MONTREAL -- What do young people dream about?

It is the question that the Institut du Nouveau Monde asked 20 years after the start of the 21st century.

"The process was designed to reveal the hopes of the population, to reveal the aspirations that young people have for their future," said Institut du Nouveau Monde director Julie Caron-Malenfant. "We have the idea that to build the future we want tomorrow, we need to be able to have a clear vision from today to get to work."

The answer?

According to the official Rever pour creer (Dream to Create) report, the question is not easy to answer.

 "The dreams collected are just as diverse as the youth of Quebec and their ideas," said the report's authors.

Despite the diversity, a certain trend has emerged around the importance of the environment, the quest for improving society, social inclusion, solidarity and quality human relations.

"What came out and which at the same time gave us pleasure to discover is that dreams are very altruistic," said Caron-Malenfant. "They are very focused on the community, society, the collective."
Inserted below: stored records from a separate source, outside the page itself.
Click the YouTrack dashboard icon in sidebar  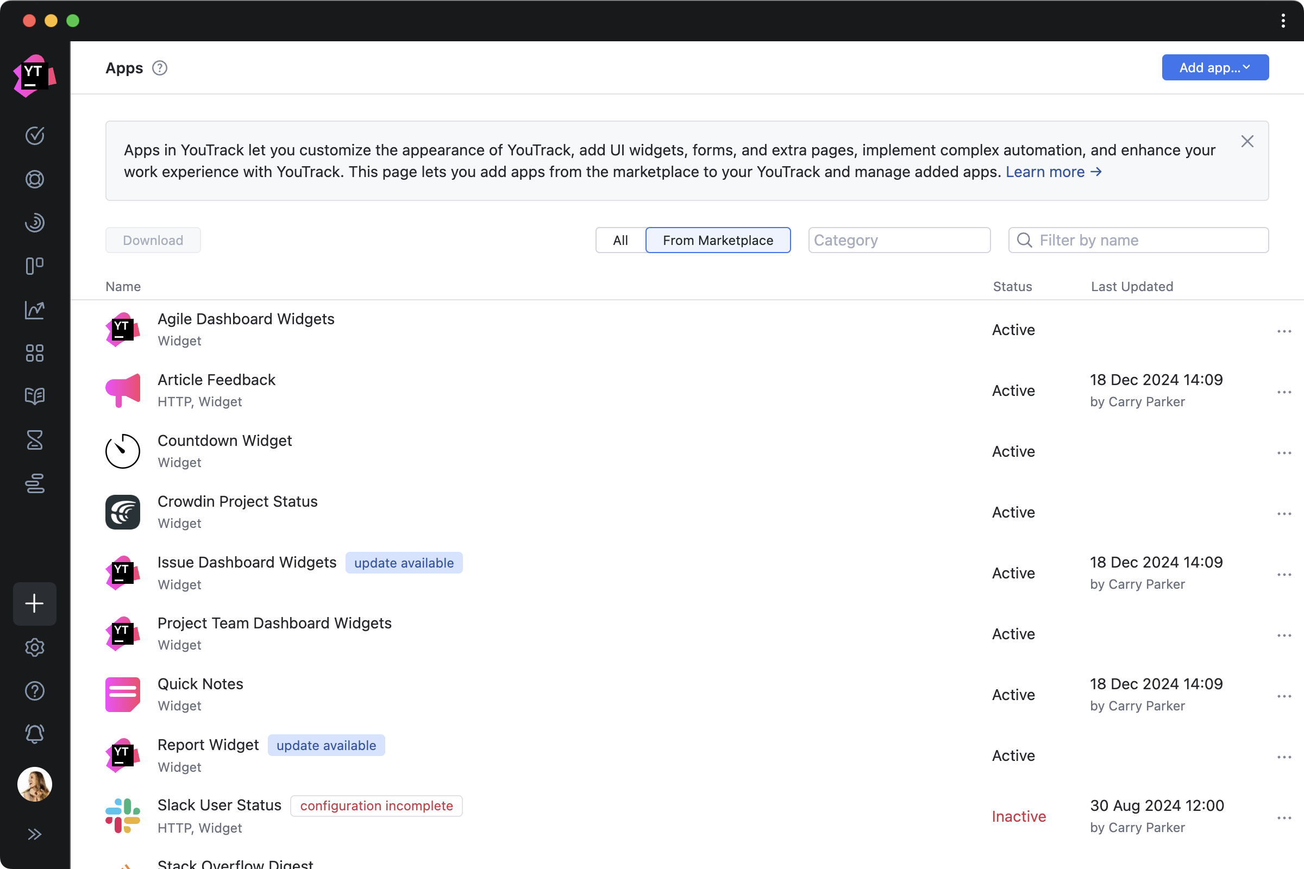[34, 353]
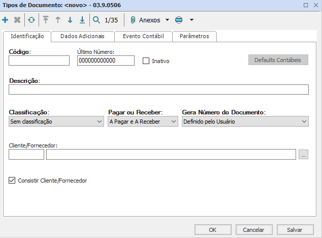Screen dimensions: 322x238
Task: Click the blue plus add-record icon
Action: pos(6,20)
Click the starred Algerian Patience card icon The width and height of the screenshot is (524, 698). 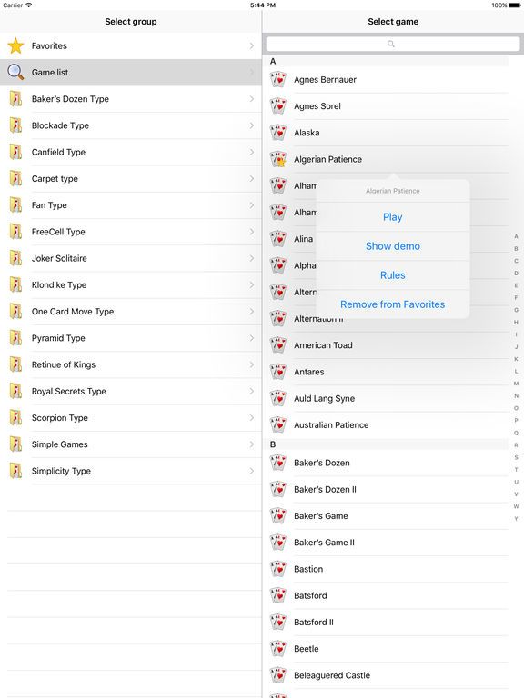point(278,159)
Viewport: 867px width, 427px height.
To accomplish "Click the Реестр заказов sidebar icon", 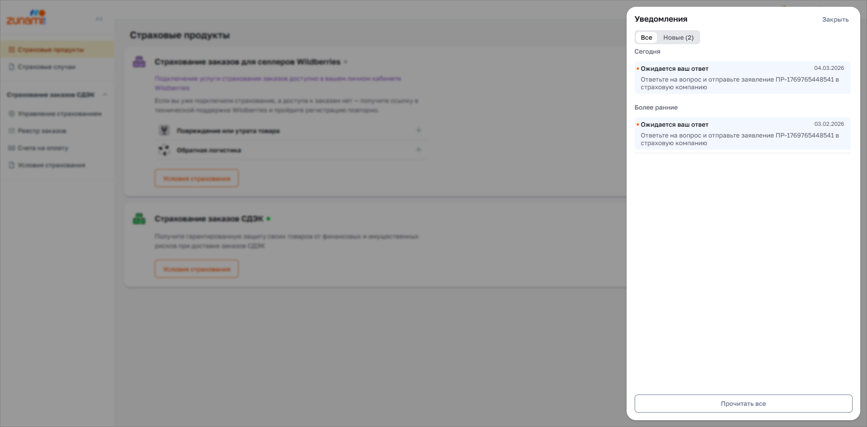I will pos(12,131).
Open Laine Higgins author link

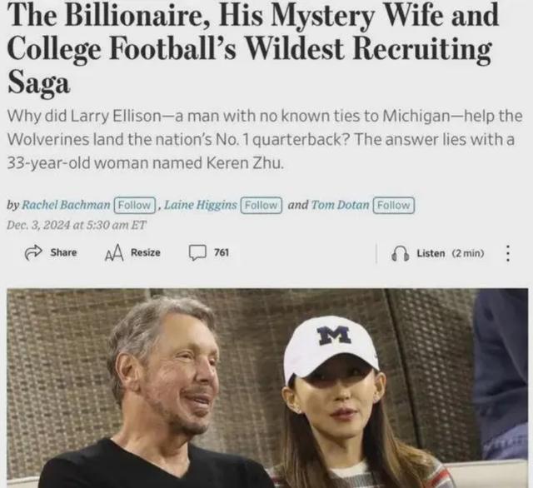pos(201,205)
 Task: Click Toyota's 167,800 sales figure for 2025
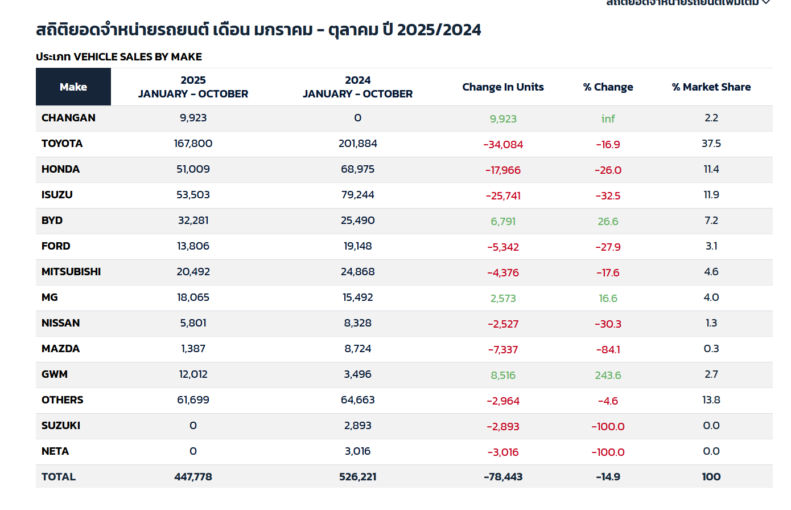[x=193, y=144]
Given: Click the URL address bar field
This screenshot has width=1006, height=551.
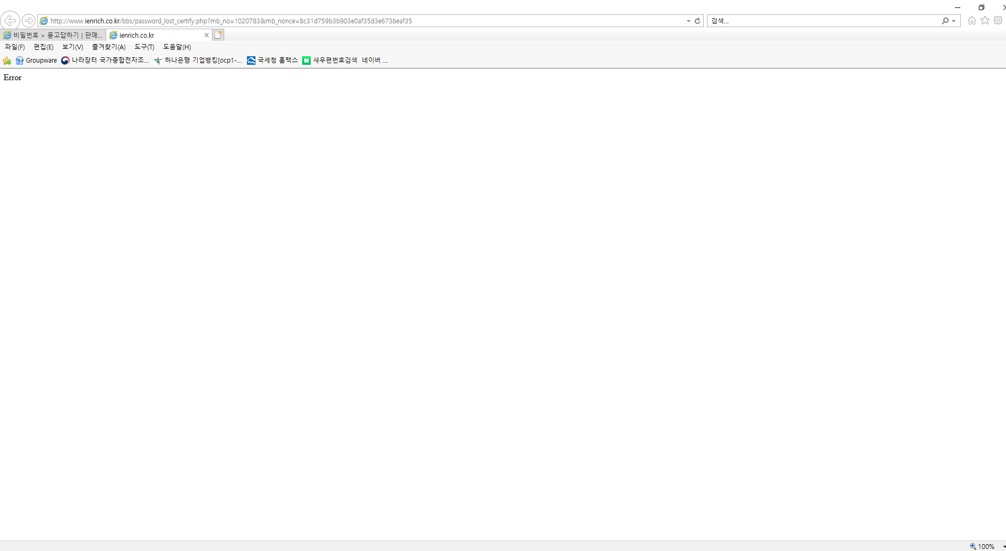Looking at the screenshot, I should coord(361,21).
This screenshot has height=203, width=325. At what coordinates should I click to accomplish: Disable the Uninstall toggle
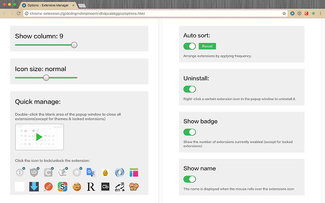click(189, 89)
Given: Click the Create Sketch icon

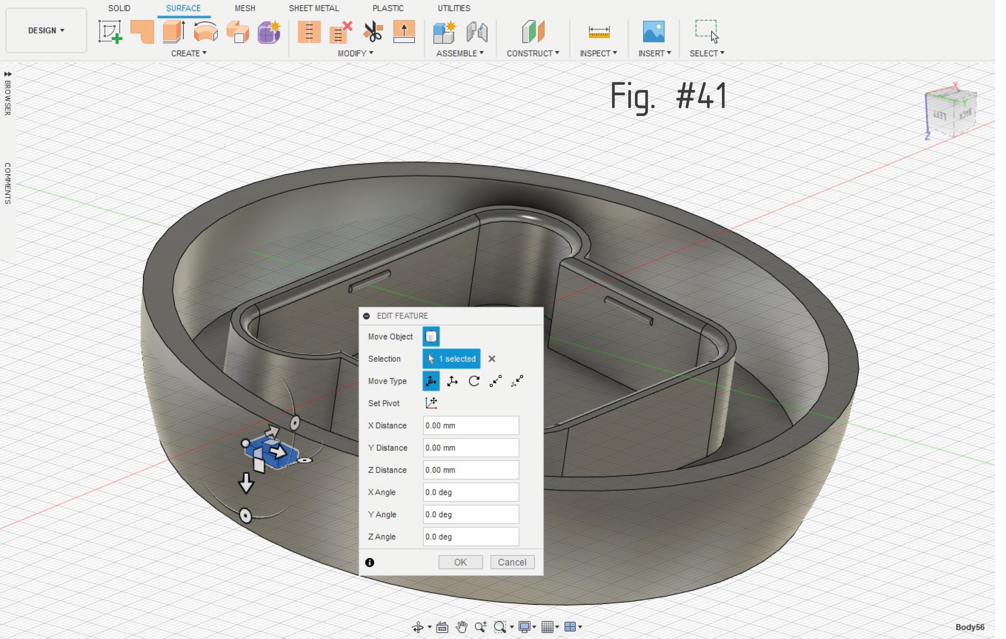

When the investigation was launched at the end of February, the organizers were hopeful of "immense success," but by Caron-Malenfant's own admission, the pandemic came and "cut their wings a little."

They had to give up the idea of ​​going to present workshops directly in schools and their efforts turned to the internet.

"Necessarily, it could not have had the influence that we would have liked," said Caron-Malenfant. "We managed to collect several hundred dreams."

Five hundred, to be more precise.

People of all ages were invited to share their dreams for the year 2040, but 40 per cent of the contributions collected came from young people aged 10 to 14 and around 30 per cent came from adolescents aged 15 to 19.

According to Caron-Malenfant, it is difficult to say beyond any doubt that the COVID-19 pandemic has had an influence on the dreams of young people.

"The young people talked about health, love and caring, taking care of our elders. All of this could have emerged in a non-pandemic context, but perhaps it made the need to be united, supportive and benevolent towards anyone even more evident," she said.